Here's one of the judge's comments:  > I was a little surprised by how obviously AI these entries seemed to me, and how little distance there is from the average LLM writing that you get with a naive prompt. It’s made me think that (barring some technical breakthrough) we’re further away from LLM prose than I’d supposed we were, though I’ve been gradually moving to “pretty far, actually” over the last two years. Some of this is bound to be because of RLHF, but I really did think there was a chance the right harness would make a great short story. I’m not down on all these entries, but I did read them and think “well, better than a lot of human authors, but not good enough that I would expect most people to share them”. Also, some of the stories contain a good idea that’s executed poorly (IMO).

(I believe it was required to submit your harness with your story, but they aren't making the harnesses public. That would be interesting to see.)

It's possible to interpret this with finality: that regardless of the harness, 2026 LLMs still can't write good prose. We have abundant evidence that one-shot stories suck, and no evidence that carefully constructed AI stories are much better. But this might all come down to the truth that designing an effective harness is actually quite difficult, requiring a synthesis of skills that most people don't have.
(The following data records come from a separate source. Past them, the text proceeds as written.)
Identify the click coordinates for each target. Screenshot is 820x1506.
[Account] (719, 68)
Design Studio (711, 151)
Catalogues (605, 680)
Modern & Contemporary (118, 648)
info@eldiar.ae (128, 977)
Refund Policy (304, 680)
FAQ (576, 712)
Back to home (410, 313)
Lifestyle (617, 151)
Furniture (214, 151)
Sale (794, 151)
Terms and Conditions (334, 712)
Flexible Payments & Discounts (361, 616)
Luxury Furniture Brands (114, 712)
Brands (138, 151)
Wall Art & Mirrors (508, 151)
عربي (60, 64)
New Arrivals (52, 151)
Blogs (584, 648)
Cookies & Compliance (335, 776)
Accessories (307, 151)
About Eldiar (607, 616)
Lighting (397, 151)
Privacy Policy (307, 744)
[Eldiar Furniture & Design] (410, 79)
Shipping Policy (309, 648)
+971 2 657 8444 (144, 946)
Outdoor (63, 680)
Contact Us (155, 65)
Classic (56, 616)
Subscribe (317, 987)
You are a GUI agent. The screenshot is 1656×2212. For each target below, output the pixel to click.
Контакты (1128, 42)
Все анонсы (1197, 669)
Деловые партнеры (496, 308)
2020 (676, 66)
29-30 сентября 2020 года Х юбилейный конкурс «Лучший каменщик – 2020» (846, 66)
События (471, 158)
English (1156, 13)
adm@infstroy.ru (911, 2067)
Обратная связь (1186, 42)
Coding harnesses have made AI coding radically better, and maybe that's because the people building the harness also have expertise in the thing they're building the harness for. Coders can code a coding harness. But coders can't code a writing harness, and writers can't quite code. Most engineers don't have an expert-level understanding of writing. And sure, now anyone can try to build a harness (myself included), but to make something that produces human-level writing, you need an expert-level understanding of harnesses too. And so progress here might have nothing to do with size or sophistication with LLMs, and everything to do with fusing two halves of the brain. Can we encode the principles of storytelling at their fullest complexity? Possibly, but it's not an LLM limitation or an infrastructure problem. More so, it seems like a classic case of an invention having a multi-year lag behind when it's technically feasible.